Oliver também gosta de deixar
claro que seu relacionamento
com a Sainsbury's foi crucial para
seus outros projetos.
O dinheiro que ele recebe do supermercado permite que ele produza programas de televisão
-não só "Jamie's School Dinners" como "Jamie's Kitchen", série na qual ele treinou 15 jovens
pobres para trabalhar no Fifteen,
seu restaurante em Londres.
"Eu normalmente banco esses
projetos", diz. "Se não fosse a
Sainsbury's, para ser franco, eu jamais teria conseguido abrir o Fifteen e tampouco teria conseguido
conduzir a campanha escolar.
Não teria dinheiro suficiente."
Mas ele também gosta de enfatizar que não pretende se aproximar demais da Sainsbury's.

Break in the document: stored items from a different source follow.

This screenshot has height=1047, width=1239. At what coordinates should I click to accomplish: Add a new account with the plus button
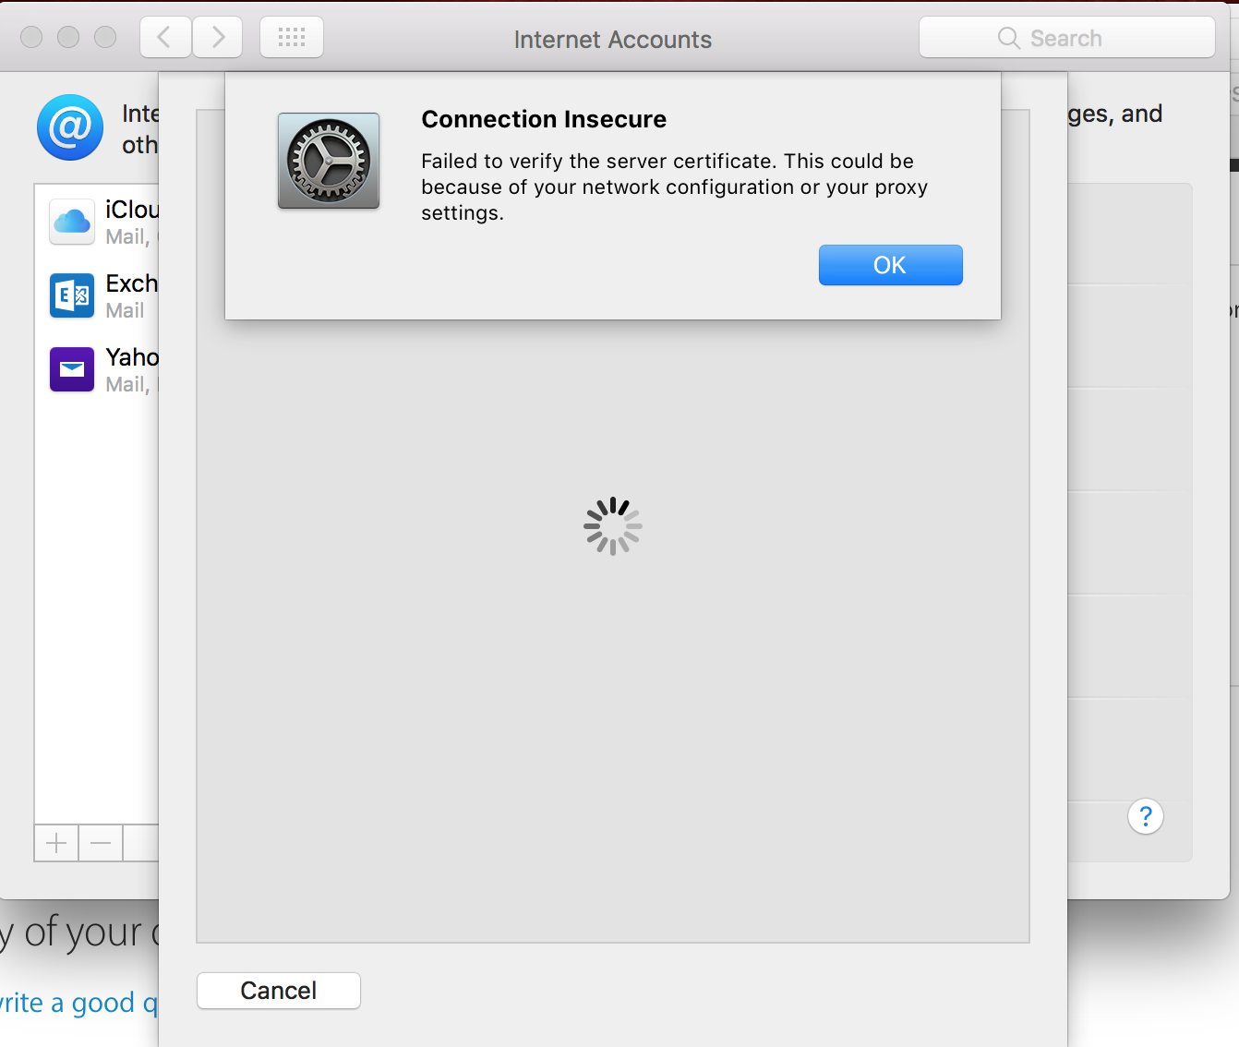tap(56, 843)
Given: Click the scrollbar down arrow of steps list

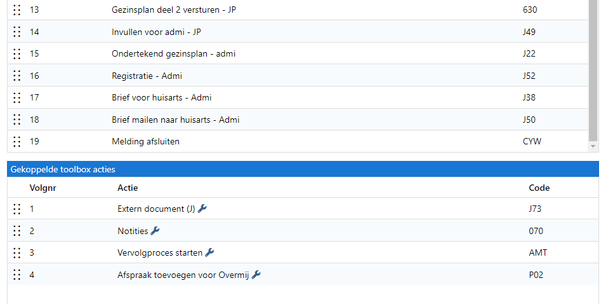Looking at the screenshot, I should (x=594, y=146).
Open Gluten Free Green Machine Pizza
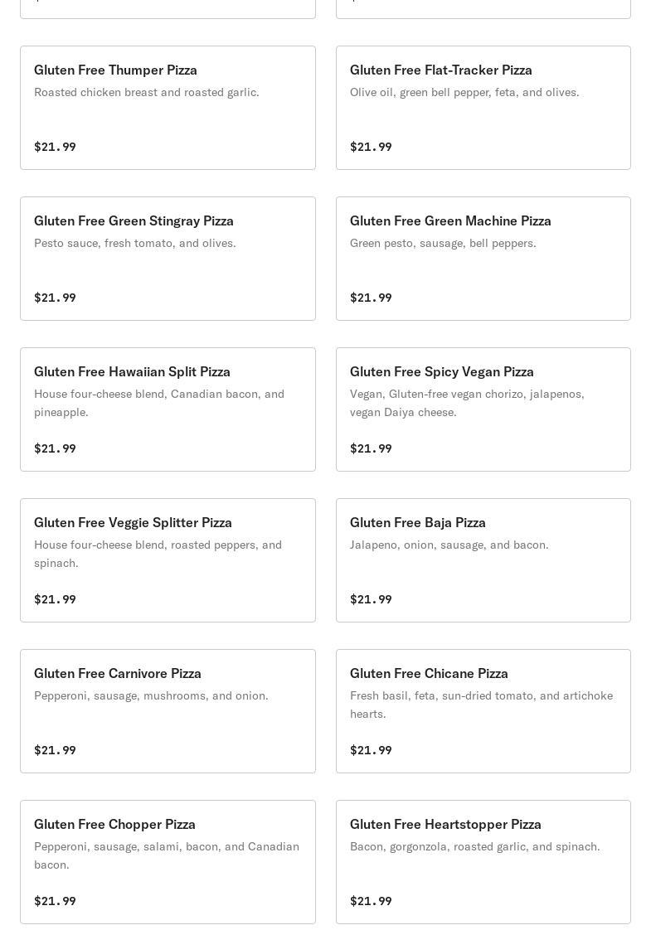 tap(483, 259)
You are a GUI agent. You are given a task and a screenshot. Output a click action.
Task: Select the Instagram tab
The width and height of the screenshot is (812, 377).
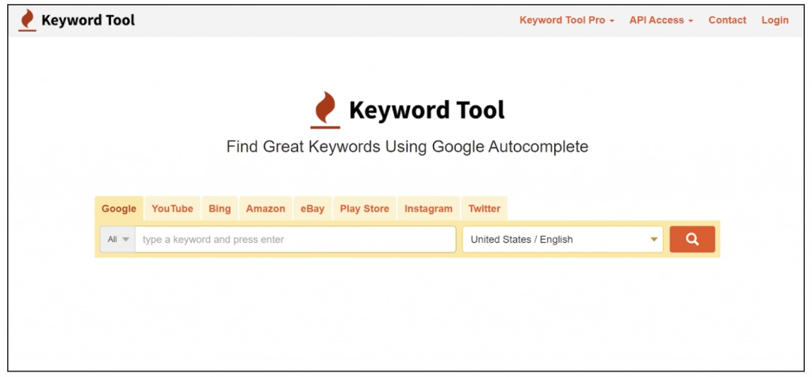[428, 209]
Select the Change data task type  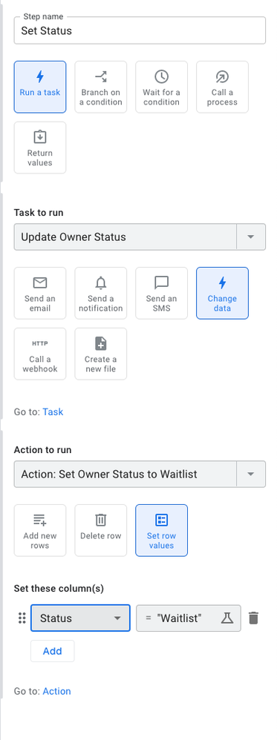(222, 293)
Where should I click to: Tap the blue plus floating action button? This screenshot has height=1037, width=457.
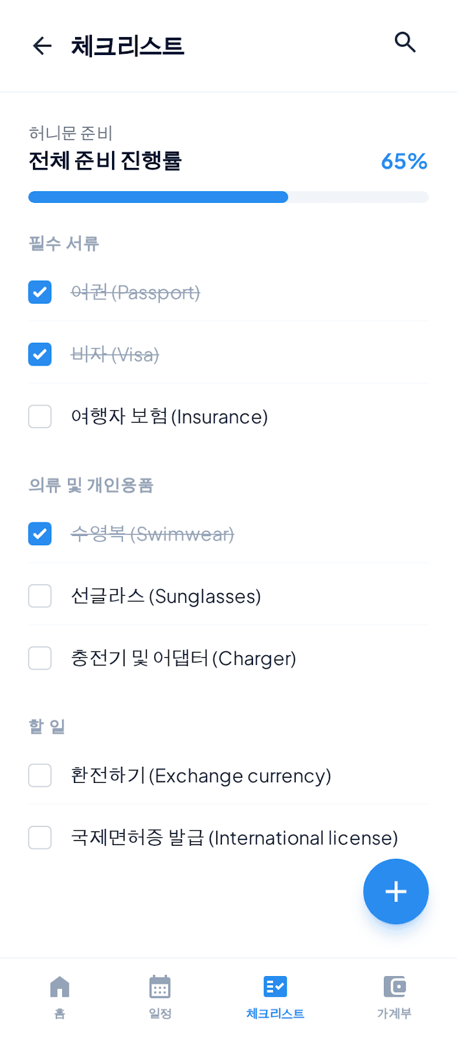[396, 891]
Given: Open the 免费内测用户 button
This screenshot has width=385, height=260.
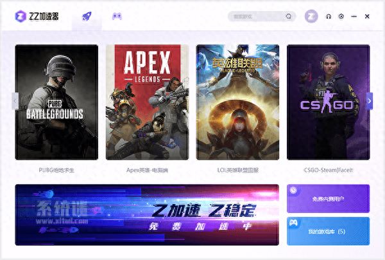Looking at the screenshot, I should tap(328, 198).
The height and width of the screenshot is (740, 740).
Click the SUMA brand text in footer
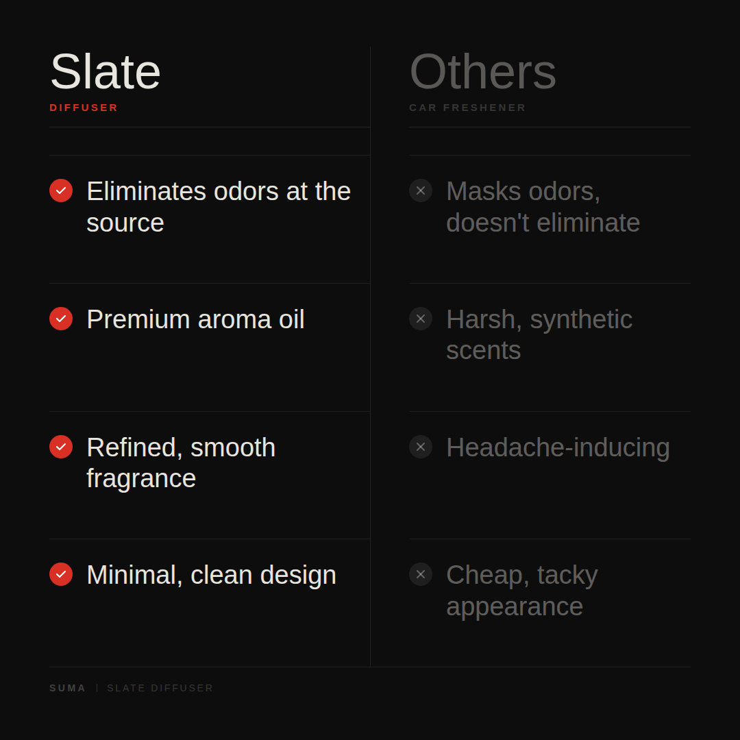tap(68, 688)
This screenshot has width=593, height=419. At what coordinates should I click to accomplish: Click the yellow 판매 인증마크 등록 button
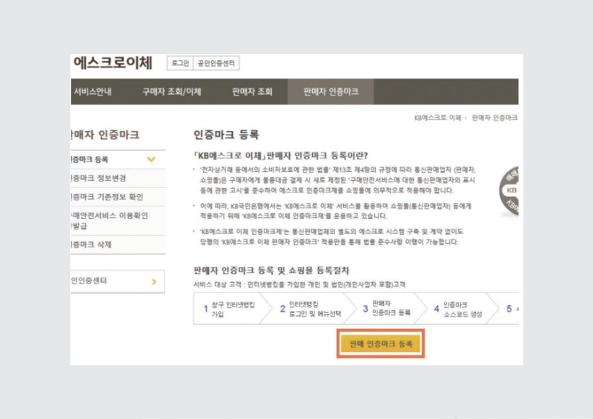coord(380,344)
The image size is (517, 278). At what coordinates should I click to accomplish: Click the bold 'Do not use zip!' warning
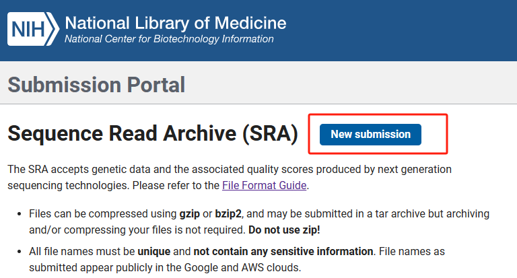coord(284,230)
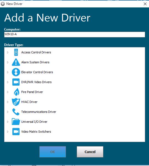Click the Fire Panel Driver flame icon
The image size is (149, 166).
pyautogui.click(x=16, y=92)
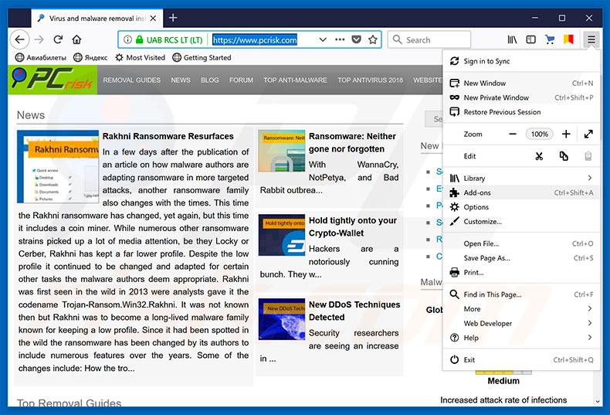Zoom in using the plus button
610x415 pixels.
(566, 134)
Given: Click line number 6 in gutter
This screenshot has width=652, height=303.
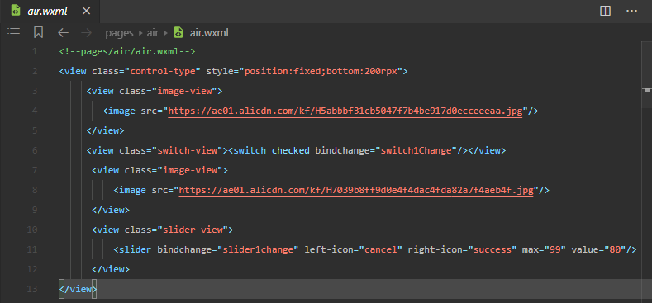Looking at the screenshot, I should pyautogui.click(x=34, y=150).
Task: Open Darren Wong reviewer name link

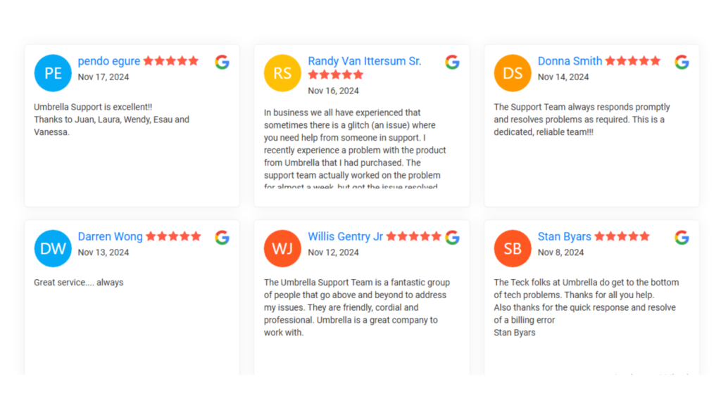Action: pyautogui.click(x=111, y=236)
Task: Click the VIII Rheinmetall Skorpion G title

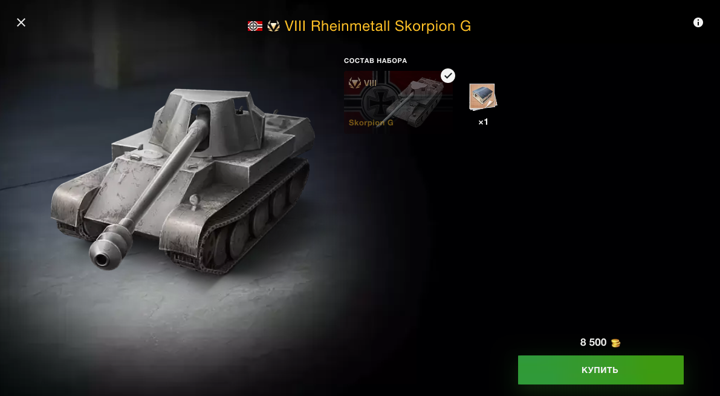Action: pos(377,26)
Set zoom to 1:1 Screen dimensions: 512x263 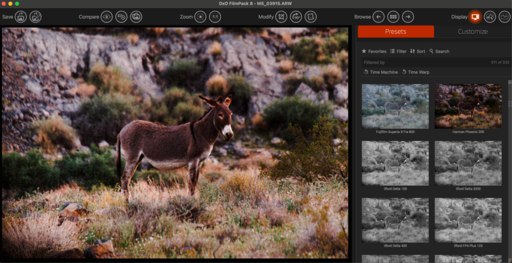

Quando Jamie está sendo Jamie,
ele interpreta o papel do cético, do
homem que desconfia do sistema.
"Minha relação com o público se
baseia na honestidade", diz. "Eu
não minto. Se digo que algo é
bom, sempre é."
No momento, só existe um Jamie Oliver. A questão para o setor
de publicidade de marketing é determinar se será possível criar novos Olivers.